__Aim of the exercise__
For the records below, give the count of lines holding the word "computer" and nothing more.

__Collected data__
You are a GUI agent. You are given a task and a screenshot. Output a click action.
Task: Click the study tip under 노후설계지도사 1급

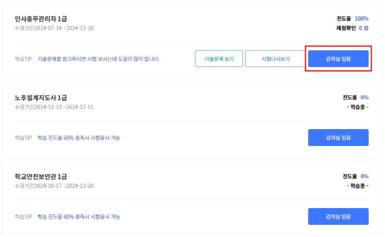click(x=78, y=138)
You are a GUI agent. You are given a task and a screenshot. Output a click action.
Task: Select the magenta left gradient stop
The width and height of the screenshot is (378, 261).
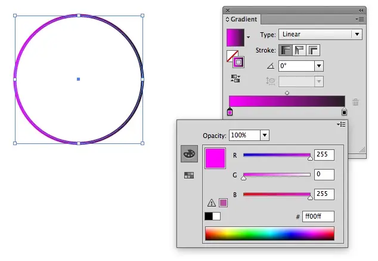coord(230,112)
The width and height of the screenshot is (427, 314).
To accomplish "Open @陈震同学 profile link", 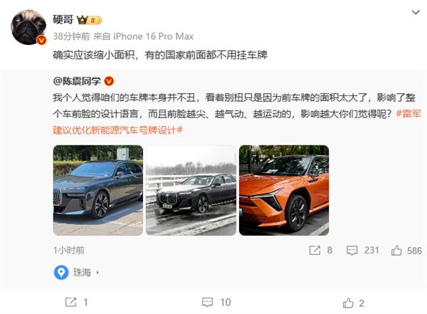I will 77,81.
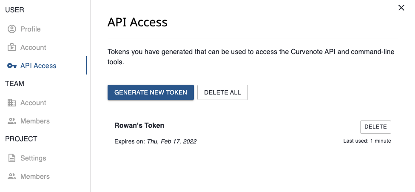Close the settings dialog with X
This screenshot has width=415, height=192.
(x=401, y=8)
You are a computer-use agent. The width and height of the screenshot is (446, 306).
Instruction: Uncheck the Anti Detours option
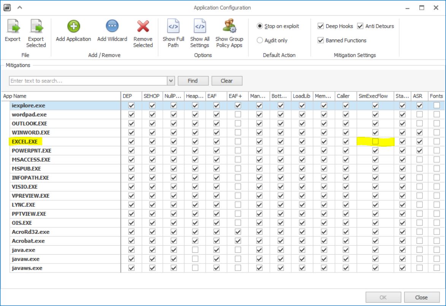tap(360, 26)
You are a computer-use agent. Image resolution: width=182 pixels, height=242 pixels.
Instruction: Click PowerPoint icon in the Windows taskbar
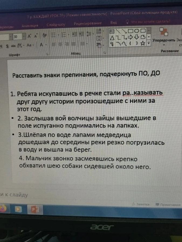[x=35, y=209]
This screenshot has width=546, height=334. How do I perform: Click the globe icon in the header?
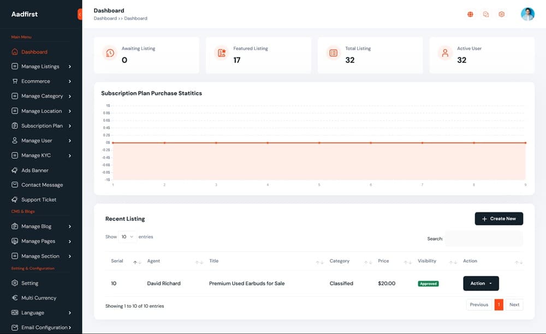pyautogui.click(x=470, y=14)
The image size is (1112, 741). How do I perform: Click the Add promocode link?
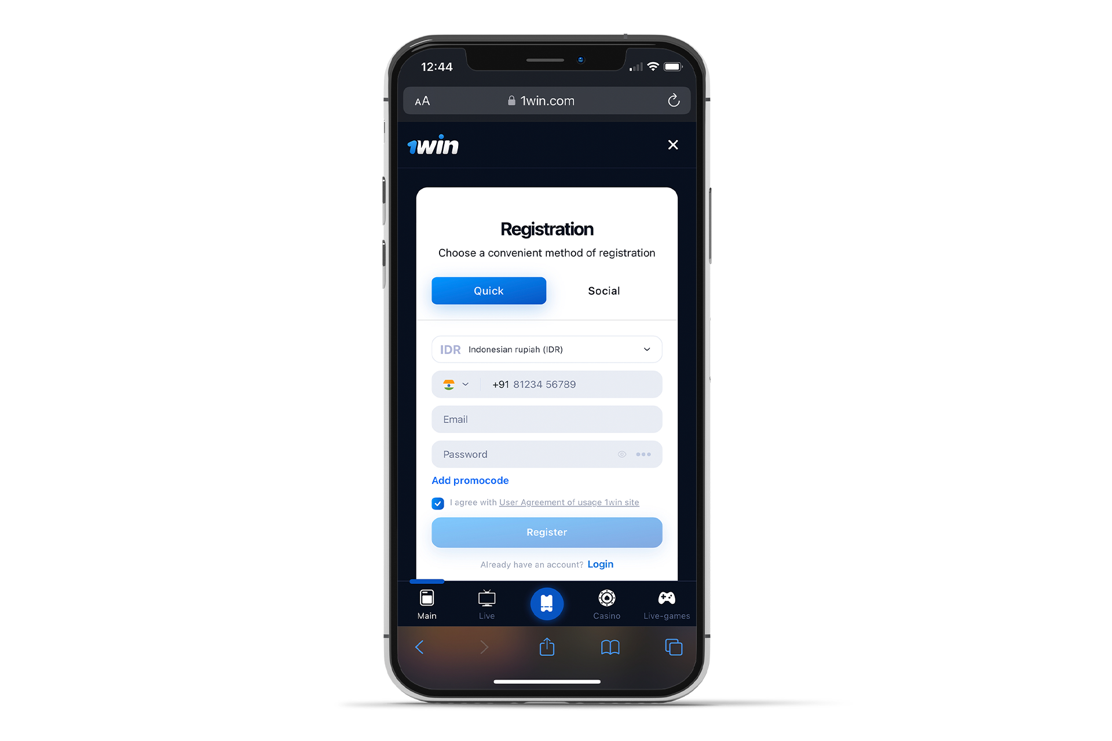tap(469, 480)
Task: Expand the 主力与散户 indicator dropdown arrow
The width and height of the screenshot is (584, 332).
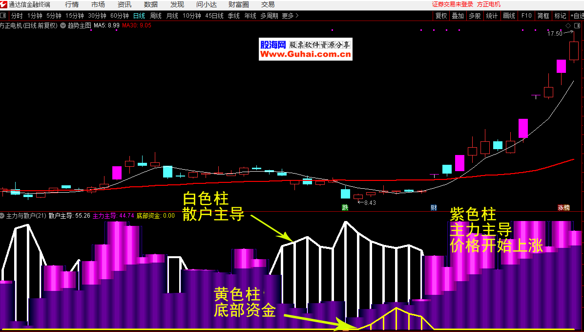Action: [3, 216]
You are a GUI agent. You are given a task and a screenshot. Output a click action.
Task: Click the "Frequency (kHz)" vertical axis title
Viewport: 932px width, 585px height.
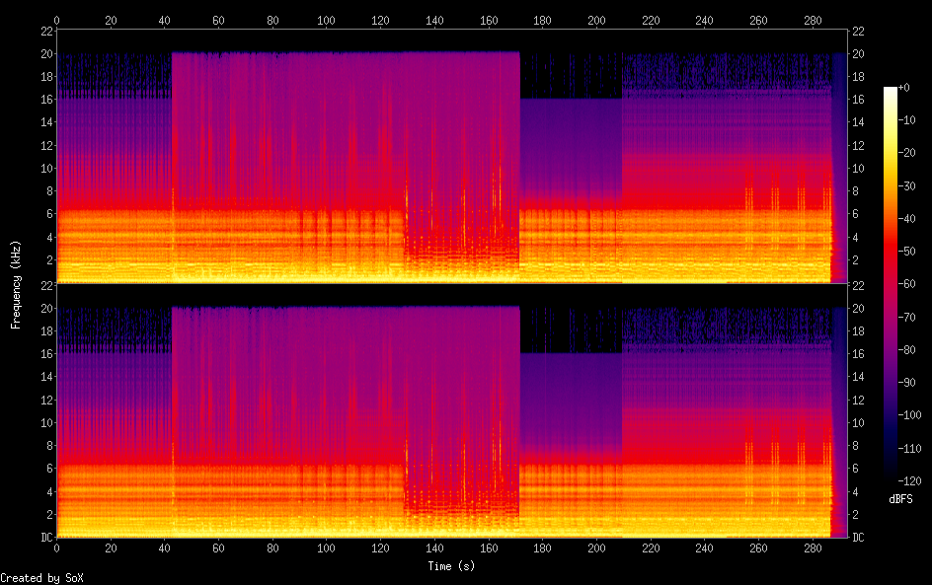(17, 284)
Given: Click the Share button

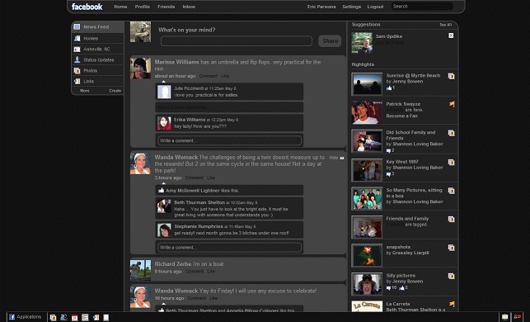Looking at the screenshot, I should [x=330, y=41].
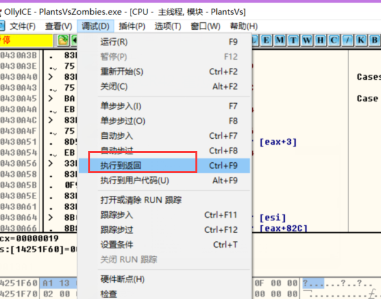Image resolution: width=381 pixels, height=299 pixels.
Task: Show Handles with H toolbar button
Action: coord(320,40)
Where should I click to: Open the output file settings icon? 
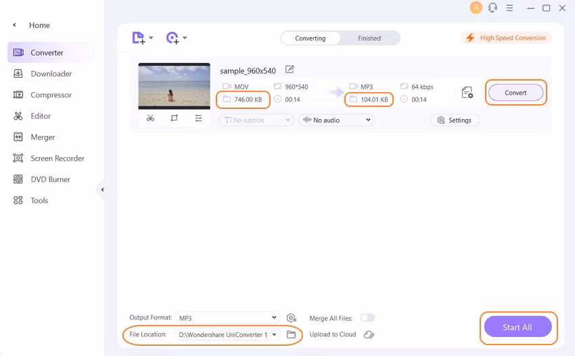[x=467, y=93]
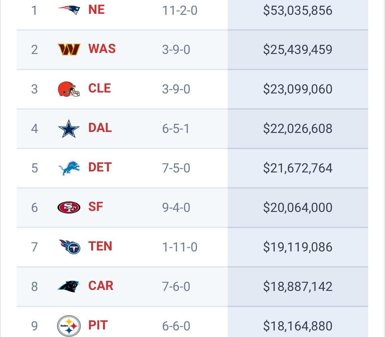Click the Tennessee Titans logo

(x=69, y=247)
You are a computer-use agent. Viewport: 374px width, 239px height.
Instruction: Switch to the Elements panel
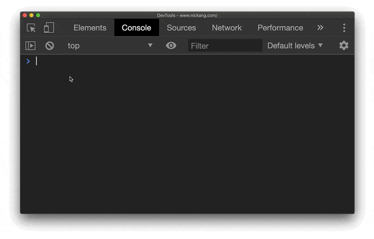[90, 28]
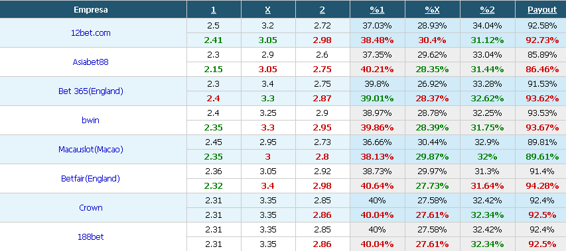Sort by the Payout column header
This screenshot has height=251, width=566.
point(542,10)
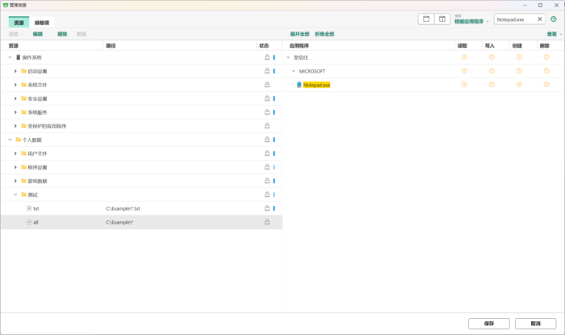Switch to split-pane layout view icon
Screen dimensions: 565x335
442,19
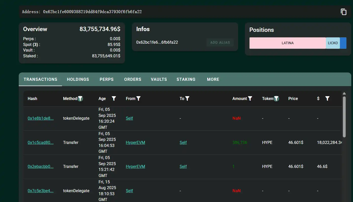Click HyperEVM sender in 386,736 HYPE transfer
Screen dimensions: 353x202
pos(135,143)
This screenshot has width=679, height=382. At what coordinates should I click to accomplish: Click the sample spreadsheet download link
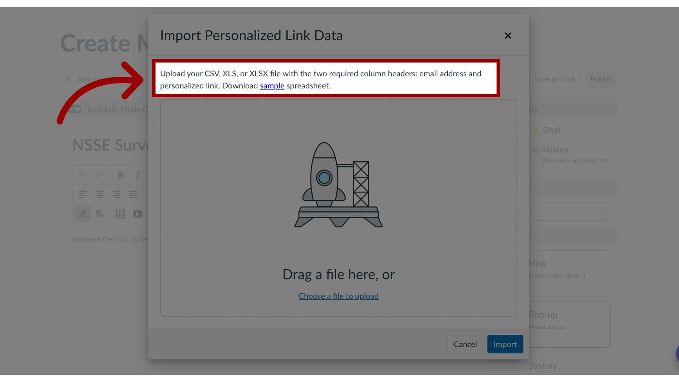[272, 85]
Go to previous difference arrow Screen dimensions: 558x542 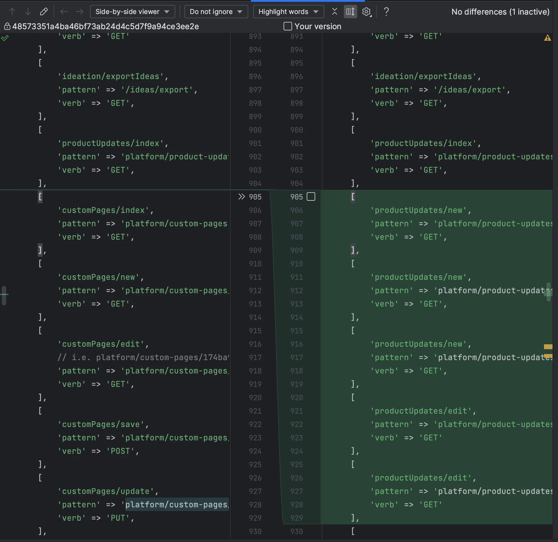click(x=12, y=12)
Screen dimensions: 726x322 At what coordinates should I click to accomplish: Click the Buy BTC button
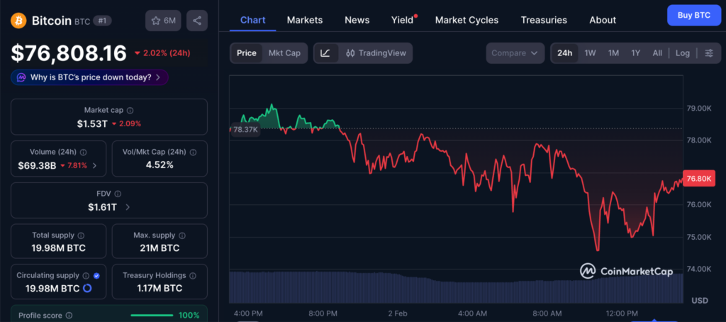coord(693,15)
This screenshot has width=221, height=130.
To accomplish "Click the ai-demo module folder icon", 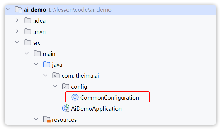I will 19,10.
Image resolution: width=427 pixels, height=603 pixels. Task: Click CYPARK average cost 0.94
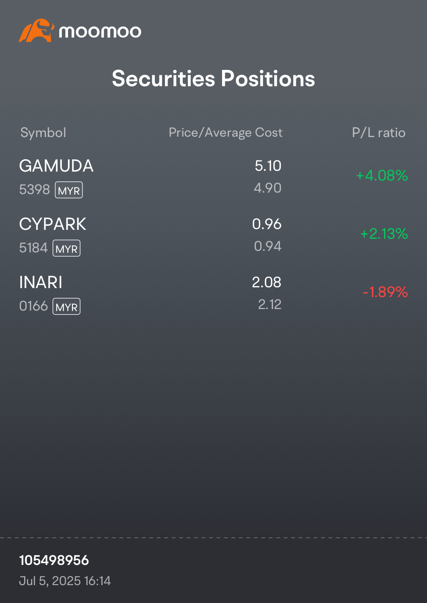[268, 246]
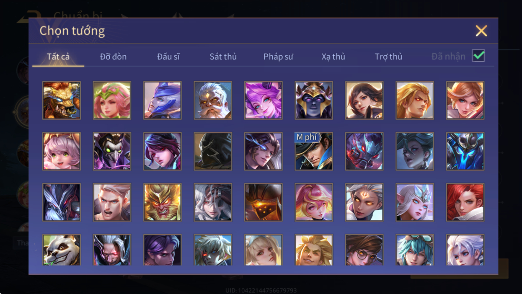Image resolution: width=522 pixels, height=294 pixels.
Task: Choose the black hooded hero portrait
Action: point(213,151)
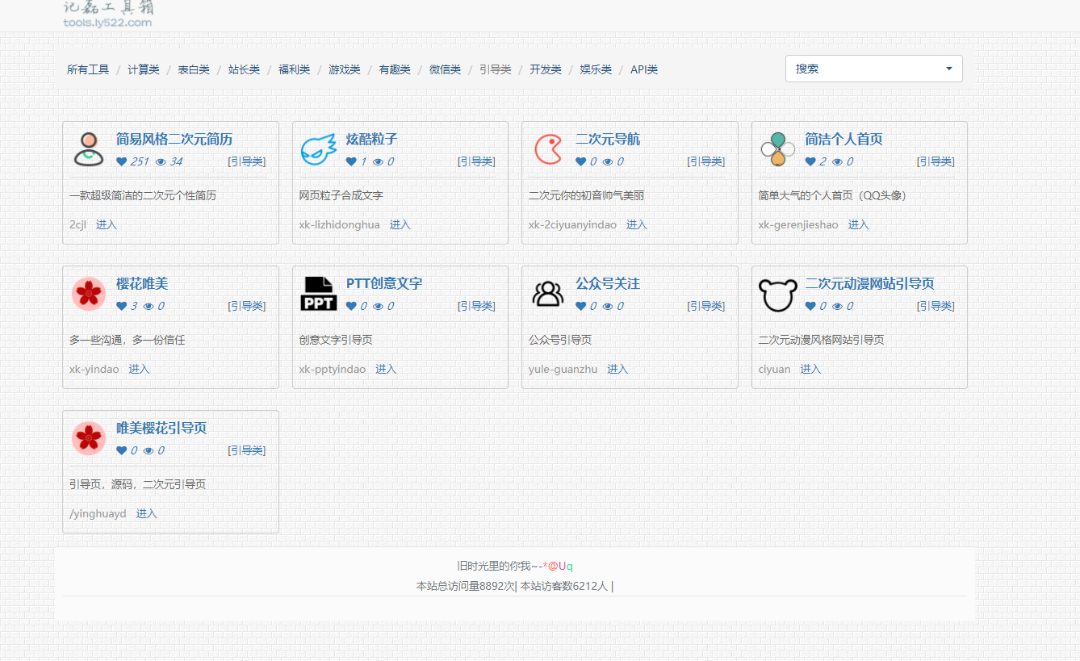Open the 开发类 category
The width and height of the screenshot is (1080, 661).
click(x=545, y=69)
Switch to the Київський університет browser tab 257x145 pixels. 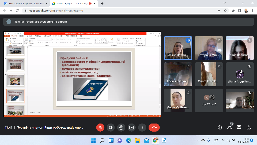pos(25,3)
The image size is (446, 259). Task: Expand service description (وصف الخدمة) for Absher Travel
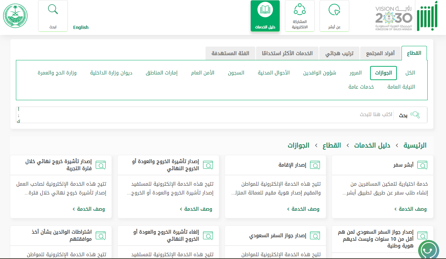410,209
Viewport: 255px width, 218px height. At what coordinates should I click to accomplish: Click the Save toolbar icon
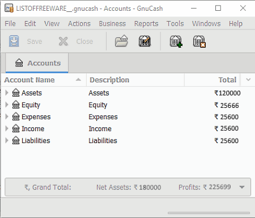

__Your solution__
3